Keep in mind CNM's Data Retention Policy, which specifies that all your files may be deleted from our servers 30 days after your last active proposal has expired. At that time, your access to Carbon and its SSH gateway will be revoked.

Global scratch space

$SANDBOX

This environment variable points to a user-specific directory, shared across nodes like the home-directory.

Use this directory for short-lived files that need to be shared among multiple nodes, can get large, numerous, or change often. To accommodate this, usage policies are stricter than for /home:

  • Files are not backed up.
  • Hard quota are 3 TB in volume and 2 million in file count.
  • Soft quota are 10 GB and 10,000 files.
  • The grace period for overflowing a soft limit is 3 weeks.
  • Files will be deleted automatically once they are older than 4 weeks.

These limits (subject to change) are aimed at keeping space available for the intended use by files of unusual size (F.O.U.S.) or, conversely, small files of unusual count.

Local scratch space

$TMPDIR

This variable and the directory it refers to is provided by the queueing system for all processes that execute a job.
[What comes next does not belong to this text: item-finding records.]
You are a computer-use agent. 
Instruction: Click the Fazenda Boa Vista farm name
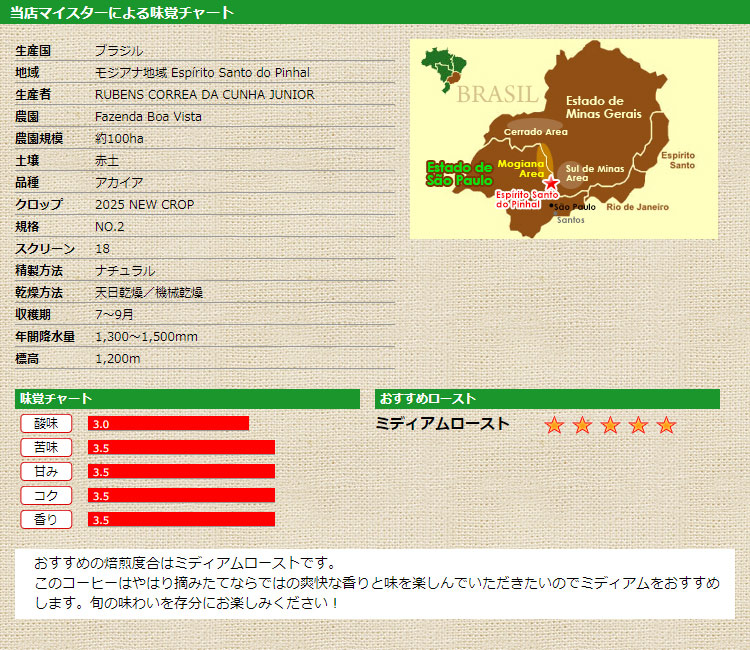[x=148, y=117]
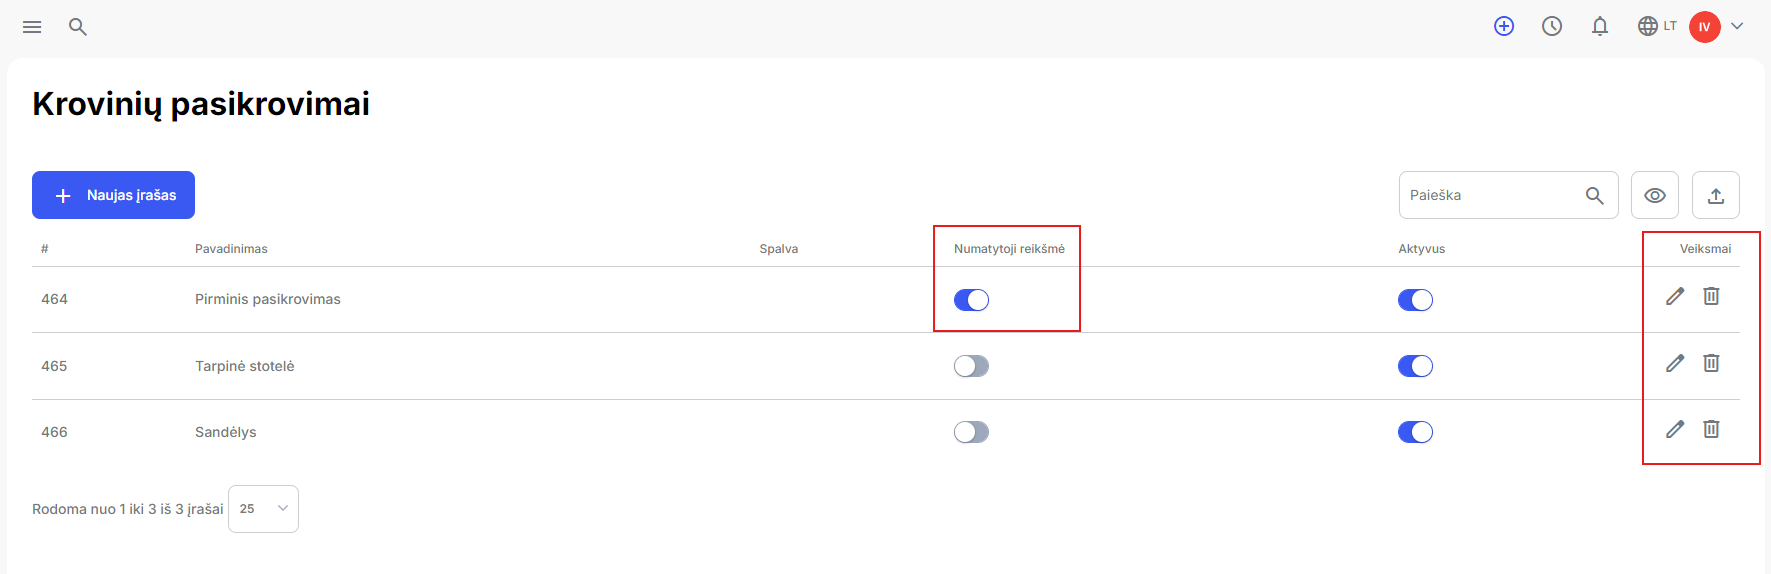Toggle column visibility eye button
Screen dimensions: 1771x574
point(1655,195)
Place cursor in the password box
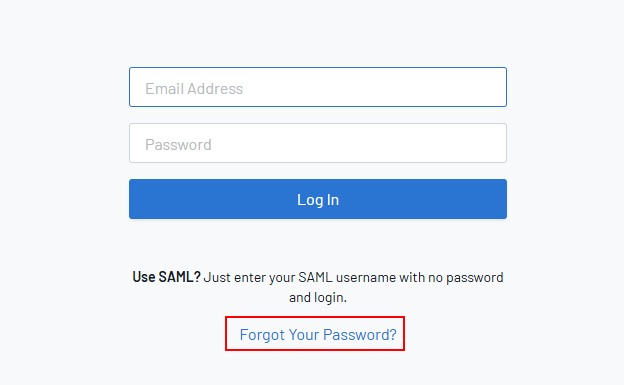 click(318, 143)
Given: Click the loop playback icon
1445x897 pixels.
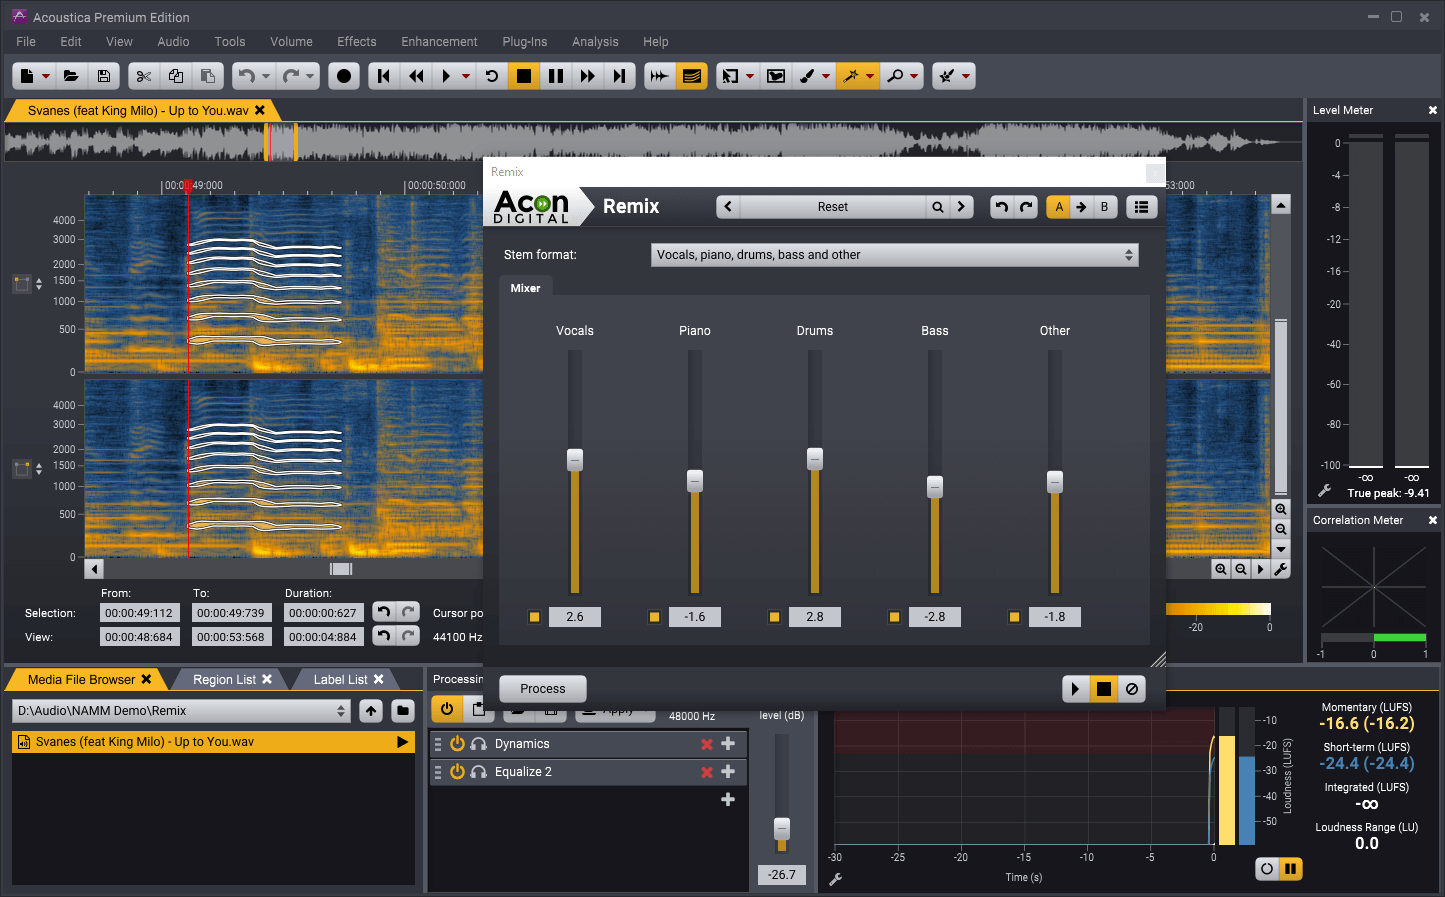Looking at the screenshot, I should coord(491,76).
The directory:

  • resides on local disk on each node,
  • is named the same on each node,
  • is not shared across nodes,
  • is shared for processes on the same node (as many as given in "ppn=…"), in other words, the name is PBS job-specific, but not Unix PID-specific,
  • typically provides about 100 GB of space,
  • will be wiped upon job exit on each node.

The environment variable TMPDIR is not shared across nodes either. Either communicate it internal to your program, or have it exported by mpirun/mpiexec:

OpenMPI
mpirun … \
       -x TMPDIR \
       [-x OTHERVAR] \
       …
Intel MPI
mpiexec.hydra … \
       -genvlist TMPDIR[,OTHERVAR] \
       …

Use in job files

You can use $TMPDIR in one or more of the following ways:

  • direct your application to store its temporary files there, which is typically done by command line switches or an environment variable such as:
export FOO_SCRATCH=$TMPDIR
  • actually run your application there:
cd $TMPDIR
In this case, make sure you either copy your input files there or you specify full paths to $HOME or $PPBS_O_WORKDIR.
  • copy files back upon job termination:
#PBS -W stageout=$TMPDIR/foo.ext@localhost:$PBS_O_WORKDIR
#PBS -W stageout=$TMPDIR/*.bar@localhost:$PBS_O_WORKDIR
You may specify several of these lines and use wildcards in to specify source files on the compute nodes. In contrast to explicit trailing "cp" commands in the job script, this copy will be executed even if a job overruns its walltime. See the qsub manual for further information.



(*) Lustre is a parallel file system that allows concurrent and coherent file access at high data rates.